I'm used to de-duplicate on all sort of databases using a single command, generally something like this:
DELETE
FROM
table AS original
USING
(
SELECT
*,
ROW_NUMBER() OVER (
PARTITION BY col1, col2, col3, ...
) AS rn
FROM
table
) AS other
WHERE
rn > 1 AND
original.col1 = other.col1 AND
original.col2 = other.col2 AND
original.col3 = other.col3 AND ...
;
This will only delete the duplicates, leaving the first occurrences of each row behind, which is what I expect.
I tried to replicate that on BigQuery, and the only way I was able to get almost there was with MERGE
, with a similar statement:
MERGE
`table` orig
USING
(
SELECT
*,
ROW_NUMBER() OVER (
PARTITION BY col1, col2, col3, ...
) AS rn
FROM
table
) AS other
ON
(orig.col1 = other.col1 OR (orig.col1 IS NULL AND other.col1 IS NULL)) AND
(orig.col2 = other.col2 OR (orig.col2 IS NULL AND other.col2 IS NULL)) AND
(orig.col3 = other.col3 OR (orig.col3 IS NULL AND other.col3 IS NULL)) AND ...

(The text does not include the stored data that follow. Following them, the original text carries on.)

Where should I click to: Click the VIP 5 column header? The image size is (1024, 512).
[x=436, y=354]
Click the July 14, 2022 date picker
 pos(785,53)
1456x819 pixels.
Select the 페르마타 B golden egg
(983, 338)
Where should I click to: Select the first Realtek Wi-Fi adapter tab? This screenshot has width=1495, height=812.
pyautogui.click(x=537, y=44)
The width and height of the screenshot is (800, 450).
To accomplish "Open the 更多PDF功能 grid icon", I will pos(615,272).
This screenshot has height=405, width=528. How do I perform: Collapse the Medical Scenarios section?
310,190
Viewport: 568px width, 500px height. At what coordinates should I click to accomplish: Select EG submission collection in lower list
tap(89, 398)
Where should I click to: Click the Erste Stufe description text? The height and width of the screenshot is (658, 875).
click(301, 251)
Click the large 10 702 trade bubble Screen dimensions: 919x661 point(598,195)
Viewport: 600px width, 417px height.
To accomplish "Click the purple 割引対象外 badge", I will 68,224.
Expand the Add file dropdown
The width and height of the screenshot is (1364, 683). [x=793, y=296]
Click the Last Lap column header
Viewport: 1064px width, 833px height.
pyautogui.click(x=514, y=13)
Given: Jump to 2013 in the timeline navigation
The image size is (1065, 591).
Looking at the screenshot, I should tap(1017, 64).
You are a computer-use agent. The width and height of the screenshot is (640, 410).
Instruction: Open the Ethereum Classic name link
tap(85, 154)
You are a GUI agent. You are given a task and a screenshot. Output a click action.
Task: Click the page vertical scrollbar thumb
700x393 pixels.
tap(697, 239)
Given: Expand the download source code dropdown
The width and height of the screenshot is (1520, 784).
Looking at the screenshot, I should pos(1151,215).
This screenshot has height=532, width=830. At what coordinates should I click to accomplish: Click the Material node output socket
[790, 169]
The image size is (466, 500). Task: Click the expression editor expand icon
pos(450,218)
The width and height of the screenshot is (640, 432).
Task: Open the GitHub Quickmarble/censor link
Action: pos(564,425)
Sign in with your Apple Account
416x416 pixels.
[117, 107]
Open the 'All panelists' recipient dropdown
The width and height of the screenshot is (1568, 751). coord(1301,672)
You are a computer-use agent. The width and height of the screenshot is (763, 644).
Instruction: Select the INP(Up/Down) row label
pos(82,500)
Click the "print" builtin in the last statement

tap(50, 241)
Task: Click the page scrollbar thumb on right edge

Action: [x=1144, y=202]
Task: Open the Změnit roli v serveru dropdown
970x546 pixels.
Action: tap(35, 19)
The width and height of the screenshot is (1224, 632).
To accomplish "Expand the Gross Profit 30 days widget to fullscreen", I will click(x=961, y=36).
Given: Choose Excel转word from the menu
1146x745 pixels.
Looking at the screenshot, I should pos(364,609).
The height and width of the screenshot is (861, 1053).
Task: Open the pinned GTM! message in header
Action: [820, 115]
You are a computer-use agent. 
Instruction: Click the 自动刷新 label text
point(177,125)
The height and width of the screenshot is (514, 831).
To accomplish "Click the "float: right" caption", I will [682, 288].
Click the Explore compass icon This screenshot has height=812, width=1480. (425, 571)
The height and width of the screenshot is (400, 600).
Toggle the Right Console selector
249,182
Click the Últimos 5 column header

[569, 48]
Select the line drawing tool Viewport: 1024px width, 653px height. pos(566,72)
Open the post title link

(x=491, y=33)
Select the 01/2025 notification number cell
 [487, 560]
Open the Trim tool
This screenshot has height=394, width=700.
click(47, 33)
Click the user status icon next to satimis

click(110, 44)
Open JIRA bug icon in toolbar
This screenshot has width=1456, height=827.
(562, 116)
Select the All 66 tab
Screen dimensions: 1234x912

WHEN MATCHED AND other.rn > 1 THEN
DELETE
;
This kind of works: it deletes all rows that have duplicates, including the first occurrences. I think it's the way BigQuey deletes stuff on MERGE
, like any field that matches those fields will be deleted or something, but I need the first occurrences to be kept back. Any ideas?